Question

A transformer with 1800 turns on the primary and 300 turns on the secondary is used in an electric slot car racing set to reduce the input voltage amplitude of \(170 \mathrm{V}\) from the wall output. The current in the secondary coil is of amplitude \(3.2 \mathrm{A}\). What is the voltage amplitude across the secondary coil and the current amplitude in the primary coil?

Short answer

Answer: The voltage amplitude across the secondary coil is approximately 28.33V, and the current amplitude in the primary coil is approximately 0.53A.

Step-by-step solution

Determine the Voltage-Turns Ratio

To calculate the voltage across the secondary coil, we first need to find the turns ratio between the primary and secondary coils.
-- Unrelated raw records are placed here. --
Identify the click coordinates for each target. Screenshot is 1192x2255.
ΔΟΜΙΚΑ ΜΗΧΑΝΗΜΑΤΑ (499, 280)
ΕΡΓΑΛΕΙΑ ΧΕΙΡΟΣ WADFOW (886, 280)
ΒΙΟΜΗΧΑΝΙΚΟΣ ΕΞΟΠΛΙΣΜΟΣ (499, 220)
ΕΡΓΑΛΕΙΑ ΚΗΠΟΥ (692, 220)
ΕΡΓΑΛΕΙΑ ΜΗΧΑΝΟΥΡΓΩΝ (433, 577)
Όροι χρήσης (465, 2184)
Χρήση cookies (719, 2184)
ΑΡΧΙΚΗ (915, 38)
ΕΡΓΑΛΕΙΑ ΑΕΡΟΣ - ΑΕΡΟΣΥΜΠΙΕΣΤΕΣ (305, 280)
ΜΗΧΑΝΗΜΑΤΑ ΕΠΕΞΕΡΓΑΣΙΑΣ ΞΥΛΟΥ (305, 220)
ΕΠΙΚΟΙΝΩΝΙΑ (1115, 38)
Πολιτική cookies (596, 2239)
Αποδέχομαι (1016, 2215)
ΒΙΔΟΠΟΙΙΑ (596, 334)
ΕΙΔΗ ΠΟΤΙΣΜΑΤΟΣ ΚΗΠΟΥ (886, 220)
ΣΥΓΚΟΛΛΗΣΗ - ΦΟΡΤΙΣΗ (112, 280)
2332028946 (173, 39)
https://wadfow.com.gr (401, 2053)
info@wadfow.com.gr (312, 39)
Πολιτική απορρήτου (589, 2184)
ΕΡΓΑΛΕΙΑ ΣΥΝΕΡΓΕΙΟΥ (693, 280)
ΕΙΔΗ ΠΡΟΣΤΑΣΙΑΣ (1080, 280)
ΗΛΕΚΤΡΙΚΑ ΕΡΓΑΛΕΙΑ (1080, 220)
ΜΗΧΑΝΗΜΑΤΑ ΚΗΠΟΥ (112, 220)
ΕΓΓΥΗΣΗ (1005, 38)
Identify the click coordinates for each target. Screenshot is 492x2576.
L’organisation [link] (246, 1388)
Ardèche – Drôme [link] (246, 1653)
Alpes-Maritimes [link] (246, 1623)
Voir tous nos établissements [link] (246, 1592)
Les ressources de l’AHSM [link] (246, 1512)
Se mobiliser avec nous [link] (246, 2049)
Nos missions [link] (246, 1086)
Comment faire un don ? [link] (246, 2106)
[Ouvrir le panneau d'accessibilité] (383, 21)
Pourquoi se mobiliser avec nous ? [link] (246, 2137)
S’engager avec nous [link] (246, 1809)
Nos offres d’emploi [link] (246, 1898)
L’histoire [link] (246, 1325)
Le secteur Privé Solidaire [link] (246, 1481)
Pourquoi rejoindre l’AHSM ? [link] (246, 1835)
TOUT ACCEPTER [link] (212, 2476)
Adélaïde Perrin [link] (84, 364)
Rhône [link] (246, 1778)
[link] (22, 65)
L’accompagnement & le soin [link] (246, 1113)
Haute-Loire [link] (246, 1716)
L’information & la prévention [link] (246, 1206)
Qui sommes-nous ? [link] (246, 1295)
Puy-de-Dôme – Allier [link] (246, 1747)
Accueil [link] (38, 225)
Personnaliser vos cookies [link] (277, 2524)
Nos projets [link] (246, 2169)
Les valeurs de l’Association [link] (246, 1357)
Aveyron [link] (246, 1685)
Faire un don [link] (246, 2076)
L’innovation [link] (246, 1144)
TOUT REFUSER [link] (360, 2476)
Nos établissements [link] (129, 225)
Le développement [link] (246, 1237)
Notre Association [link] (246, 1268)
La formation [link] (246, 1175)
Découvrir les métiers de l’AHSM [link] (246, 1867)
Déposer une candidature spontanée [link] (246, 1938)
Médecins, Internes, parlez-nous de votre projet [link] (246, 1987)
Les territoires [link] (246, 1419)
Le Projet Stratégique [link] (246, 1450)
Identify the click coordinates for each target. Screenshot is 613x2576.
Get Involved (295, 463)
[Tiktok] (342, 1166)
The turns ratio is the ratio of the number of turns on the primary coil to the number of turns on the secondary coil: $$ Turns \ Ratio = \frac{N_{primary}}{N_{secondary}} $$ With \(N_{primary} = 1800\) turns and \(N_{secondary} = 300\) turns: $$ Turns \ Ratio = \frac{1800}{300} = 6 $$

Calculate the Voltage Amplitude Across the Secondary Coil

Now, using the turns ratio, we can find the voltage amplitude across the secondary coil using the voltage-turns ratio formula: $$ V_{secondary} = \frac{V_{primary}}{Turns \ Ratio} $$ With \(V_{primary} = 170 \mathrm{V}\) and \(Turns \ Ratio = 6\): $$ V_{secondary} = \frac{170 \mathrm{V}}{6} \cong 28.33 \mathrm{V} $$ So, the voltage amplitude across the secondary coil is approximately \(28.33 \mathrm{V}\).

Calculate the Current-Turns Ratio

Now, let's determine the current-turns ratio, which is the inverse of the turns ratio: $$ Current \ Ratio = \frac{1}{Turns \ Ratio} = \frac{1}{6} $$

Calculate the Current Amplitude in the Primary Coil

We can now use the current-turns ratio to find the current amplitude in the primary coil. The current in the secondary coil is given as \(I_{secondary} = 3.2 \mathrm{A}\). Using the current-turns ratio formula: $$ I_{primary} = Current \ Ratio \times I_{secondary} $$ With \(Current \ Ratio = \frac{1}{6}\) and \(I_{secondary} = 3.2 \mathrm{A}\): $$ I_{primary} = \frac{1}{6} \times 3.2\mathrm{A} \cong 0.53 \mathrm{A} $$ So, the current amplitude in the primary coil is approximately \(0.53 \mathrm{A}\). In conclusion, the voltage amplitude across the secondary coil is approximately \(28.33 \mathrm{V}\), and the current amplitude in the primary coil is approximately \(0.53 \mathrm{A}\).